Work is expected to begin this fall and last through the spring.
The project will be made possible following a voluntary land exchange deal between the county and the Sound View complex owners. The Suffolk County Legislature unanimously approved the deal at its Oct. 2 meeting.
The owners of the hotel and its Halyard restaurant agreed to give the county a portion of their property on the south side of County Road 48 where it provides parking for guests and houses tennis courts. In exchange, the owners will acquire county-owned property located between the existing Sound View buildings. The Sound View owners will also be paying the county $300,000, the difference between the greater market value of the county-owned properties. The funds will be accepted as revenue reserved for debt services, according to the updated resolution.
The exchange comes from a traffic-calming plan 15 years in the making that is designed to improve the heavily-traveled roadway surrounding the complex and make it easier for patrons parked on the north side of the Sound View property to back out safely before re-entering Route 48. That section of road has been the site of three pedestrian fatalities since 2007.
A 2004 county study suggested adding a center median with plantings and curbs to the dangerous stretch of road. The issue has been raised several times since then, following the deaths of George Haase Sr. of East Marion in 2007, Thomas Keating in 2009 and Howard Meinke of Laurel in 2014. All three men were attempting to cross Route 48 when they were struck by vehicles and killed.
Bill Hillman, chief engineer for the Suffolk County Department of Public Works said Sept. 23 that the road is in desperate need of reconstruction, which can only be completed with the acquiescence of the Sound View land.
Dan Dresch, the acting assistant chief engineer for DPW, said the county is swapping its right of way on the north side of the road where the hotel is located in exchange for property on the south side of the road.

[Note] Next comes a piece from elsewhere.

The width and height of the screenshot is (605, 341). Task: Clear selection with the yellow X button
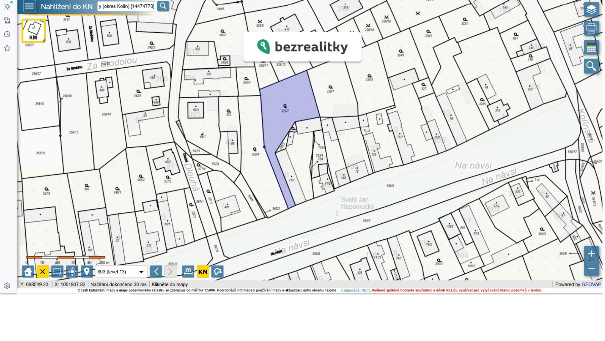43,272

“[They’re] essentially the same size parcels and the idea is that we’re shifting the road to the south, away from the hotel,” he said.
The subtle shift will slightly bend the road away from the hotel, thereby enabling engineers to install a series of raised medians. The plantings proposed in the 2004 county study will be added to the median. They will be maintained by Eagle Point Hotel Partners, which purchased the complex in January 2016. Erik Warner of Eagle Point praised the agreement in a statement last week.
The reconstruction will also change the current setup where drivers back out of the hotel parking lot onto the road.
“It’s over the course of a quarter mile or so that the road is being shifted,” Mr. Dresch said. “It’s very subtle, but it enables us to do these improvements in that area.”
On Sept. 23, a committee of Suffolk County legislators approved the proposal. Last Wednesday, the full body legislature approved it.
Engineers will be begin working this fall toward relocating utilities on the south side, constructing the new road, shifting traffic over and removing the road as it exists along the front of the hotel. From there, Mr. Dresch said, ancillary construction will begin. Traffic movements will always be maintained and no structural demolitions, road closures or detours are anticipated, he said, adding that the aim is to be “substantially complete” by the start of next summer.
The agreement will also help mitigate flooding concerns, which Legislator Al Krupski (D-Cutchogue) said last week has resulted in road closures before.
“All that preserved swampland from the south side, that’s flooded because in heavy rains that actually backs into the road,” he said.